How to check if your details have been compromised

Screwed Loo Roll

Screwed Loo RollEver wonder where the term “Pwned” came from?

Rumour has it that is started with the game World of Warcraft (WoW), where a map designer, intending to write “the player has been owned”, mistyped it as “the player has been pwned”.

In any case, it is widely used today to mean you have been screwed in some way.

So there I was, perusing the web, and I found this rather interesting piece on Brian Krebs’ blog called Are you on the Pnwedlist?, a piece which introduces a new service from DVLabs (part of Tipping Point) called PwnedList.

PwnedList introduces itself as

“…a tool that allows an average person to check if their accounts have been compromised. No passwords are stored in our database. You can read more about where our data comes from here. Just enter an email address or username associated with any of your accounts to see if it’s on our list. Data entered is not stored, re-used, or given to any third parties. Don’t trust us? You can also use a SHA-512 hash of your email/username as input. Just don’t forget to lowercase all characters first.”

Now this will sound like great news to a lot of people. A team of security experts are doing some good work to help the folks on the internet find out whether or not they have been compromised.

And no doubt that it could be useful if you needed proof that your identity has been compromised and wanted to “prove” the case to your bank or other businesses you interact with.

This is not the first site to offer this service. NakedSecurity writer Paul Ducklin wrote about it earlier this year in his article LulzSec, Anonymous and other hacks – should I change my password?

These types of service could also raise a concern: what is to stop a malicious site, masquerading as a helping hand, request usernames (or even passwords) from internet users? Indeed, we have seen many nasty sites pretend to be legitimate or reputable over the years.

So, I am not sure I agree this site is for the average computer user (I don’t know *ANY* average computer user who knows what a SHA-512 hash is).

If you consider yourself average, and if you are worried that your password on your email or other accounts might have been compromised, the first thing to do is change your password.

Do you use the same password on several sites? Are you passwords dictionary words? If yes, then maybe you really ought to address that now.

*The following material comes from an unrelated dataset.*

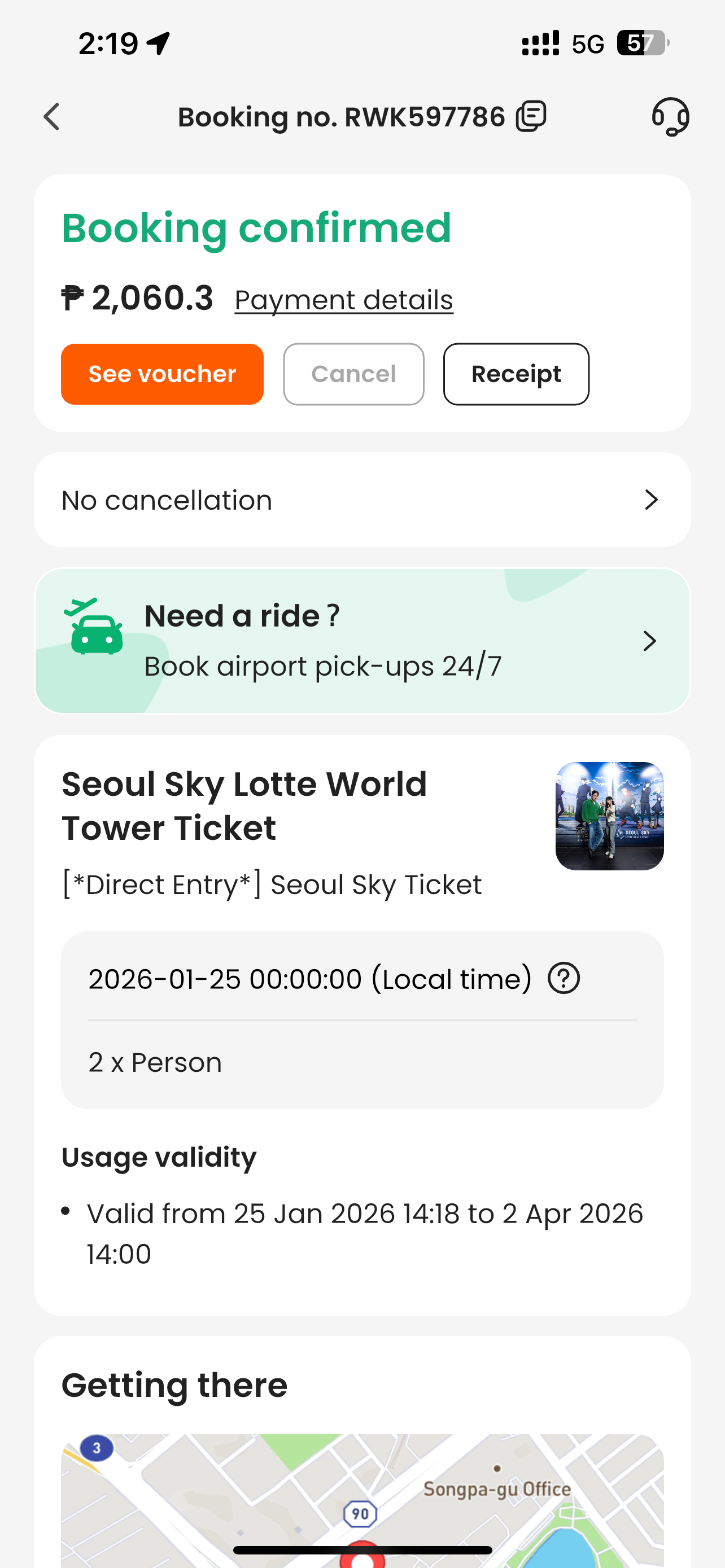Tap the Seoul Sky ticket thumbnail image

pyautogui.click(x=609, y=816)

Make your new password long and complex as you dare. You can user a random password generator to help you. If you are worried about forgetting it, find yourself a nice obscure poem from an obscure poet and use a different line for each of your passwords. Mix it up a bit. Use numbers or characters instead of specific letters (“e” could be “&”, for instance).

You can even use a reputable password manager that encrypts your passwords to help you remember them as well as keep them safe from prying eyes.